Somos todos seres de outro planeta
Crítica de Marco Fialho
“Miséria é miséria em qualquer canto
Riquezas são diferentes
Índio, mulato, preto, branco
Miséria é miséria em qualquer canto”
Riquezas são diferentes
Índio, mulato, preto, branco
Miséria é miséria em qualquer canto”
Titãs - Miséria - autores Arnaldo Antunes, Paulo Miklos e Sérgio Brito
Não tem jeito, as desigualdades igualam os homens, pelo menos os mais pobres. Tal como se insinua na letra de Arnaldo Antunes, miséria é miséria em qualquer canto, seja na Terra ou em qualquer outro planeta.
Adirley Queirós é sem dúvida um dos que mais sabe disso e incorpora isso ao seu cinema. Podemos dizer que ele já parte desse enunciado ao adotar o ponto de vista de personagens periféricos, como se pode conferir em seu trabalho anterior, o emblemático “Branco Sai, Preto Fica” (2014). Sua escolha pelos excluídos é notória, em especial os negros, tanto os de Brasília, que moram na periférica Ceilândia quanto os que vêm de outros planetas, caso de WA4, personagem intergaláctico de seu novo filme “Era Uma Vez Brasília”. Este já é em si um periférico de outro planeta, um renegado. Sua nave, literalmente uma peça de ferro-velho, já espelha sua condição subalterna no seu lugar de origem.

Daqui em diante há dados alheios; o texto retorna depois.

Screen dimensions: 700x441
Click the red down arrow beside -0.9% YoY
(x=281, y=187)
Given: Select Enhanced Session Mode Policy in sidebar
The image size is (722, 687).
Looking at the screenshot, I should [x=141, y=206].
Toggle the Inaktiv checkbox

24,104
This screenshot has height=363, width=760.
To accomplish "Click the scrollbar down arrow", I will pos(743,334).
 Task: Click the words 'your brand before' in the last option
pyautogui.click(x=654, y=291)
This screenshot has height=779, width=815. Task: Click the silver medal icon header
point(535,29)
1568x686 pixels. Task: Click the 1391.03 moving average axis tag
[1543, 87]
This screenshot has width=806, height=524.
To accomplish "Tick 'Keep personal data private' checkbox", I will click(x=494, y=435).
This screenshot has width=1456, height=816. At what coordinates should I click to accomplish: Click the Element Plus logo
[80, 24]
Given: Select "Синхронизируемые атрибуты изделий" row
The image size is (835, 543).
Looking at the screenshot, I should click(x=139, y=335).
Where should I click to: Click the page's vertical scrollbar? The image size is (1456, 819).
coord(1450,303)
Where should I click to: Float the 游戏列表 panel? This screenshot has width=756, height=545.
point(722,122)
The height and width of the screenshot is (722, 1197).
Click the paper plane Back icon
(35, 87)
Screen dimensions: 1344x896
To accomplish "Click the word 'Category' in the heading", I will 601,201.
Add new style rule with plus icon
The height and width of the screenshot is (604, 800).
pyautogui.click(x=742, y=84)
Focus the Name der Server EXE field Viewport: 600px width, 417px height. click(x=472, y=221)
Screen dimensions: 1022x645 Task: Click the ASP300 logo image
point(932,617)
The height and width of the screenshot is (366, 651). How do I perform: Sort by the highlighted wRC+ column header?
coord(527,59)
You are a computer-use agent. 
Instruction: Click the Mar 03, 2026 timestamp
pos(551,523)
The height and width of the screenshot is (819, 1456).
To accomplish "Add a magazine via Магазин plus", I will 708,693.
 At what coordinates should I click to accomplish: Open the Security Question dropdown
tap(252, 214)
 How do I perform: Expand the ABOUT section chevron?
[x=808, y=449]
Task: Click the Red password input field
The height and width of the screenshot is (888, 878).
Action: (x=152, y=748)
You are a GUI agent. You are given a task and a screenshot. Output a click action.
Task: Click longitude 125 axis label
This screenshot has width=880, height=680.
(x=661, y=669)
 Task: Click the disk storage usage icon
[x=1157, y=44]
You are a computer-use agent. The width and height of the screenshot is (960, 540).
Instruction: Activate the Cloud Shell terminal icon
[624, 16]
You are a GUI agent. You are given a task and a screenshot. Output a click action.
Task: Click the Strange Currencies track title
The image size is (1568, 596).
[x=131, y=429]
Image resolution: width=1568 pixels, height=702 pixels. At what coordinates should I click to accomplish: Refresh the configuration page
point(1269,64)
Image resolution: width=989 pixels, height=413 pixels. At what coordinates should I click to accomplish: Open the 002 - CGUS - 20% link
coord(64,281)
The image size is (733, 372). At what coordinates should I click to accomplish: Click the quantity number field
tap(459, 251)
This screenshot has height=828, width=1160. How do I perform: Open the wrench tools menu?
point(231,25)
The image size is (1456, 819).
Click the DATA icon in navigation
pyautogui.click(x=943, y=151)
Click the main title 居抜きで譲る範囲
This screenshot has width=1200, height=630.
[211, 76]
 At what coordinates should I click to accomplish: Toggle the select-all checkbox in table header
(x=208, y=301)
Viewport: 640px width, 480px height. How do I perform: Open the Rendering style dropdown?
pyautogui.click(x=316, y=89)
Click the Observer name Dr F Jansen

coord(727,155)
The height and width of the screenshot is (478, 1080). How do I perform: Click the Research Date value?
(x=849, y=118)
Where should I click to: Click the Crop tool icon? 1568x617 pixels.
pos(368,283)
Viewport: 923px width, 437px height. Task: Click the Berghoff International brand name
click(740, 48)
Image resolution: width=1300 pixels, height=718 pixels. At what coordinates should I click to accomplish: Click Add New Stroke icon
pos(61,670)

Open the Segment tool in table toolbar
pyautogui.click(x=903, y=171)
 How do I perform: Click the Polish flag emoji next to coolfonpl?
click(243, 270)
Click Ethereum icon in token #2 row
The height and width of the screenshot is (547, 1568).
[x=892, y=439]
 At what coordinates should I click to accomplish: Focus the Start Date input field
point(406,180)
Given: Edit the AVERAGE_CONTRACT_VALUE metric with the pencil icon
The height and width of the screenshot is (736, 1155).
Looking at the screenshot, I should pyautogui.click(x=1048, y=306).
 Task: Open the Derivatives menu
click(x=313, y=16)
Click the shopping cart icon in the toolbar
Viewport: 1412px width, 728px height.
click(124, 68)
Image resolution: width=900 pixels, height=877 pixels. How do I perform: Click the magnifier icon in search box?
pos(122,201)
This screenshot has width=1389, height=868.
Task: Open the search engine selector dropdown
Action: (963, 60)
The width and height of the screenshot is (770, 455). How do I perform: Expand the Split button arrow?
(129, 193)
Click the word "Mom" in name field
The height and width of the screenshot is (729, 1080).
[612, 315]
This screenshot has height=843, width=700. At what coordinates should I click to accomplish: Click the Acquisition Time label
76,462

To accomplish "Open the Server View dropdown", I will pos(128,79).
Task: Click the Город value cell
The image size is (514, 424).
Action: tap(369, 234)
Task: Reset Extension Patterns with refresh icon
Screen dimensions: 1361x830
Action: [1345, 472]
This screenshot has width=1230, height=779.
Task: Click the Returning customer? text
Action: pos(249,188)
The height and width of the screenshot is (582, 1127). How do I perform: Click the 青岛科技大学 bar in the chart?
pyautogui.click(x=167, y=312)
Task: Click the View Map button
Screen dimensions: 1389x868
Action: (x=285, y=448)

Mais uma vez, Adirley nos desafia com seu mundo tão próprio e ao mesmo tempo tão nosso. O incrível é que apesar de tudo parecer irreal em seu universo cinematográfico, existe sempre algo de caótico e de sombrio que nos aproxima implacavelmente de sua obra, não antes sem nos instalar um incômodo, e desta vez beirando o terreno do insuportável. A câmera é quase sempre muito próxima dos personagens, pouco se vê o espaço a sua volta, mas quando os planos se abrem, o que vemos são a desolação, a noite, a ausência da plena luz, o deserto, e temos a sensação de profundo abandono.
A missão de WA4 é bem específica: matar o presidente Juscelino Kubitschek. Só que sua viagem nasce fracassada e um defeito o lança no inferno de nosso momento político mais desastroso, mais mesquinho possível, o dos deputados aprovando a admissibilidade do processo de impeachment de Dilma e as falas grotescas e ofensivas de Michel Temer. Os discursos dos deputados (aqueles mesmos que falam de suas famílias e de Deus), Dilma e Temer nos chegam por meio de gravações de áudio, sem as suas imagens respectivas, e acentuam um certo ar fantasmagórico na história.
Vale mencionar a camada sonora desse filme, o quanto Adirley se esforça em criar uma atmosfera sinistra, bem longe do aprazível. A fotografia escura, com predominância do amarelo e do azul, reforça essa impressão, a própria escolha em filmar à noite expressa com exatidão um clima bem próximo do apocalíptico. Os figurinos pesados e escuros também salientam esse contexto nada animador. O ritmo ralentado das cenas e os planos alongados nos convida a penetrar nesse mundo sombrio que se instaura solidamente a nossa frente.
“Era Uma Vez Brasília” não é uma obra de fácil digestão, muito pouco é dito pelos personagens, há um clima de desconfiança constante entre eles, mas seus olhares e expressões dizem muito. Pois é justamente pelo olhar que Adirley termina o seu filme, com uma convocação direta, apesar de muda, explícita à luta. O filme traduz de forma contundente o atual momento da política brasileira, de total apatia, desesperança e desunião. O próprio ardil que o diretor usa de estabelecer o destino inicial da viagem intergaláctica para a posse de Juscelino já diz muito sobre o fracasso político e social do projeto Brasília. Portanto, o que fazer quando seu local de moradia está ali, estabelecido em um terreno de decadência? A resistência e a união dos oprimidos, dos sem-voz em geral (os daqui e de outros outros planetas), são as únicas armas que Adirley nos aponta. Afinal, o refrão “miséria é miséria em qualquer canto” continua bem atual.
Visto em 18/11/2017, na sala 4 do Espaço Itaú de Cinema, durante a 9 Semana dos Realizadores.